» **INPUT RECORDS**
========================================================================
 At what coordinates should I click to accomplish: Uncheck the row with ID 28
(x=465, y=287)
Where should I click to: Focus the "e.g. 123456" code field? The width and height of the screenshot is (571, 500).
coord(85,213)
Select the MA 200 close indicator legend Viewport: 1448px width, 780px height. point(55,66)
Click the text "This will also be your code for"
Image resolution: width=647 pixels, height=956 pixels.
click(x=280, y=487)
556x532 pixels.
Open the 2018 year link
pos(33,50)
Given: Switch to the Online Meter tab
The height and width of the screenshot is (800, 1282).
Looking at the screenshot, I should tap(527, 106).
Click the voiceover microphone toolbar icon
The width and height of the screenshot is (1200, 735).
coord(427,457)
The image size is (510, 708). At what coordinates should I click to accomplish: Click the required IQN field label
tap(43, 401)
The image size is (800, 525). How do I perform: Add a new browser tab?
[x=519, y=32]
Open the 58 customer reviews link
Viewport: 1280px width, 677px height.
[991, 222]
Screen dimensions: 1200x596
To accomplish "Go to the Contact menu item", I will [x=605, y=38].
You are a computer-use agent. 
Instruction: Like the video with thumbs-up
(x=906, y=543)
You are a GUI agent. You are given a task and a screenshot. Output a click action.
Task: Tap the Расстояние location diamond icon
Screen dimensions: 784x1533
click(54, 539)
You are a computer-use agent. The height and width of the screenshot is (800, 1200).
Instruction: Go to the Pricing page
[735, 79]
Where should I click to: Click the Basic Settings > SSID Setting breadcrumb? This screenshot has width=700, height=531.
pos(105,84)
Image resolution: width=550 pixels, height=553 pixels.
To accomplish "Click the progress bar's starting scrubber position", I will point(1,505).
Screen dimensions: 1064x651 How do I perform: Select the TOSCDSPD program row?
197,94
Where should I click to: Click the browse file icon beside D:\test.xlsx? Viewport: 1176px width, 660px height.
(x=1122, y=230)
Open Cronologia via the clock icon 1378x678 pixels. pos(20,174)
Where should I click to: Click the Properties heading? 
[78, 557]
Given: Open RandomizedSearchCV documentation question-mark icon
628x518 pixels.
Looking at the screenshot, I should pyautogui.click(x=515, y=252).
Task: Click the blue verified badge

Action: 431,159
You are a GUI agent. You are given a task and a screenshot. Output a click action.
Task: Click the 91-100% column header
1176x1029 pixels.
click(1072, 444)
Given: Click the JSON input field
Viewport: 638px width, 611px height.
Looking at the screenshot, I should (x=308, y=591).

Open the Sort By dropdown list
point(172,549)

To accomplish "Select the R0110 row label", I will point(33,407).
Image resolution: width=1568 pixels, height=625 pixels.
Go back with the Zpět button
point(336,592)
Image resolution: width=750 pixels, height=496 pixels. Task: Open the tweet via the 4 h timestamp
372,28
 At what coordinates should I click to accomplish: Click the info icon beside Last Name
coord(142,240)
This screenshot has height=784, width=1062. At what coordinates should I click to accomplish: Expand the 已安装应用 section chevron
========================================================================
» **ACTIVITY**
What lines in the listing above hold the string "agent"? List them.

» **RESULT OF THIS EXERCISE**
You are a computer-use agent. 
You are a GUI agent. You are given a task and a screenshot. Output a click action.
You are a computer-use agent. The height and width of the screenshot is (800, 1200).
You are a GUI agent. You are given a task and a screenshot. Output a click action.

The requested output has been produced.